Datadog

Fun with Datadog

Recently we started evaluating Datadog as a monitoring tool and a big part of that is the cloudwatch metrics, log aggregation, and tracing capabilities so you can have a “single pane of glass”. I’m going to talk about what I had to do to get the log collection and apm setup since we run in an elastic beanstalk environment.

Log Aggregation

This required installing the agent so it could do log forwarding to datadog. This also means the agent is collecting host metrics, so double win. What I had to do here was add an ebextensions file for the datadog install and configuration. I am installing datadog every time to get updates whenever they come out, but I had to check and make sure the config lines I needed to add were not already there so I don’t have a thousand lines of logs_enabled: true. This was easy enough to accomplish with an if as the command: if ! grep -q "logs_enabled: true" /etc/datadog-agent/datadog.yaml; then echo "logs_enabled: true" >> /etc/datadog-agent/datadog.yaml; fi and was even easier on windows because there are no comments so I can just check for what I don’t want and replace it with what I do want: powershell.exe -Command \"((Get-Content -Path c:\\ProgramData\\Datadog\\datadog.yaml -Raw) -replace 'logs_enabled: false','logs_enabled: true' | Set-Content c:\\ProgramData\\Datadog\\datadog.yaml)\"

I’ve create a new repo for these datadog ebextensions files so they can live in one place and be pulled in by all the different components. This also allows us to modify that config without requiring a new release. I use a files option to create the log config file and then in each build replace placeholder values for things that are different, like service name. There is also a restart in my ebextensions commands to pick up the new config changes

At this point the agent sees the logs and starts forwarding them and you are ready to do any parsing changes, etc on the logs that you need to do.

Tracing (APM)

Since we use beanstalk and single container deployment we could not use the datadog agent sidecar. Since we already had the agent installed I thought we could just setup the tracing agent to send spans to the host. The issue was how to set the ip when the same ebextensions deploys all 40 hosts.
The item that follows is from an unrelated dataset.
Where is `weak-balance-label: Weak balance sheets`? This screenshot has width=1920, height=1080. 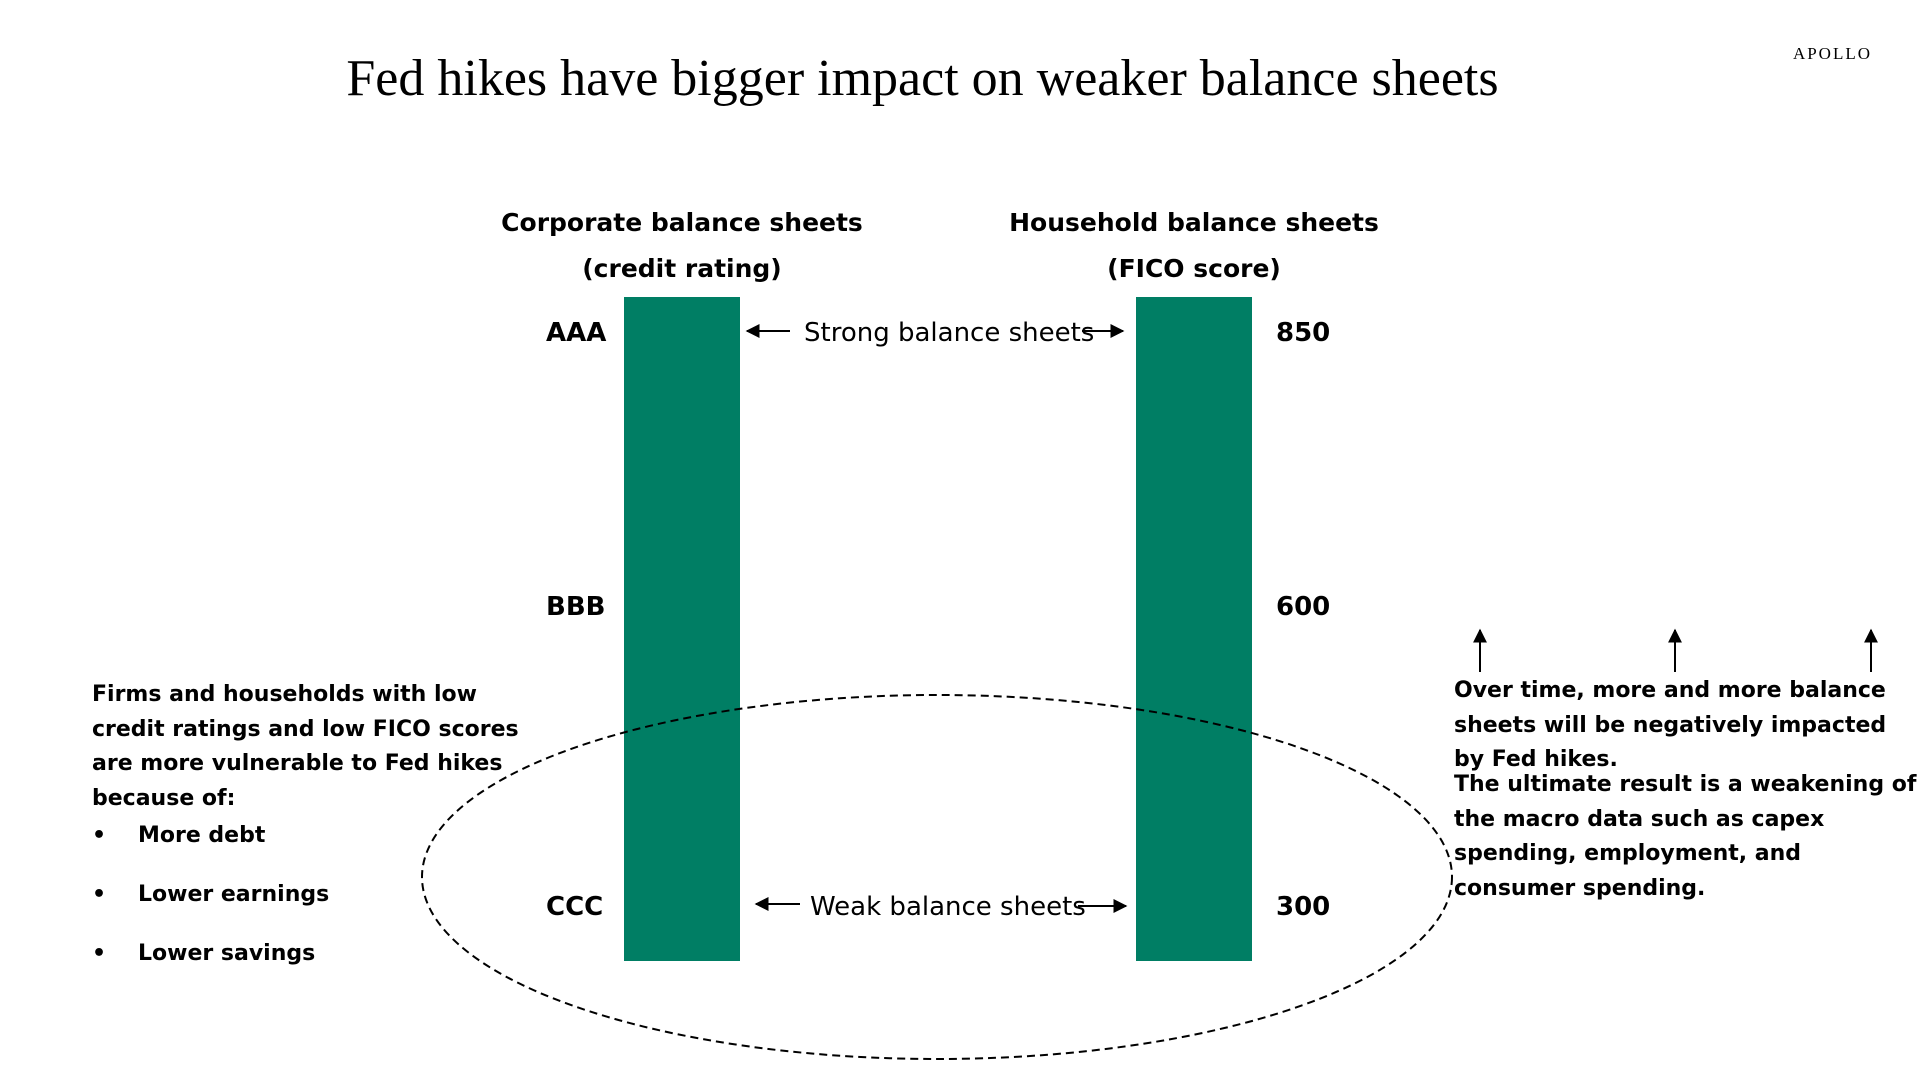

That’s when I found an article talking about using the docker0 network. Their local ip, 172.17.0.1, was the same as mine and the host I was experimenting with. So for now I have hardcoded that as an environment variable in my ebextensions file:

option_settings:
    - option_name: DD_AGENT_HOST
      value: 172.17.0.1 # $(ip -4 addr show docker0 | grep -Po 'inet \K[\d.]+')"

The next hurdle I had was that the agent listens on 127.0.0.1 by default so I had to change the bind_host key to 0.0.0.0. This is easy to explain but took awhile to figure out.

Log Correlation with Traces

Now I have logs flowing into datadog and traces flowing into datadog. The next step was to correlate the two so you can see the logs for a specific span. This is supposed to be as easy as setting the DD_LOGS_INJECTION environment variable to true. But I did not get the dd.trace_id= and dd.span_id= IDs inserted into my logs. I had to add `dd.trace_id=${mdc:item=dd.trace_id:default=-1} dd.span_id=${mdc:item=dd.span_id:default=-1}` to our logs before the ids would be spit out. Then I had to make sure to parse the ids as strings instead of numbers, which it does by default. Previously I was just doing a straight key/value import for attribtues like this: `%{data::keyvalue("=","/:{}\", \\[\\]")}` but now I had to parse the beginning of the log message explicitly so I could make the Datadog trace and span IDs strings: `dd.trace_id=%{word:dd.trace_id}\s+dd.span_id=%{word:dd.span_id}` I might have been able to do this with a helper rule to parse dd.trace_id, but I am not certain. The last piece of the puzzle was to setup a Trace Id Remapper specifying dd.trace_id as the attribute. Then logs starting showing up in my traces.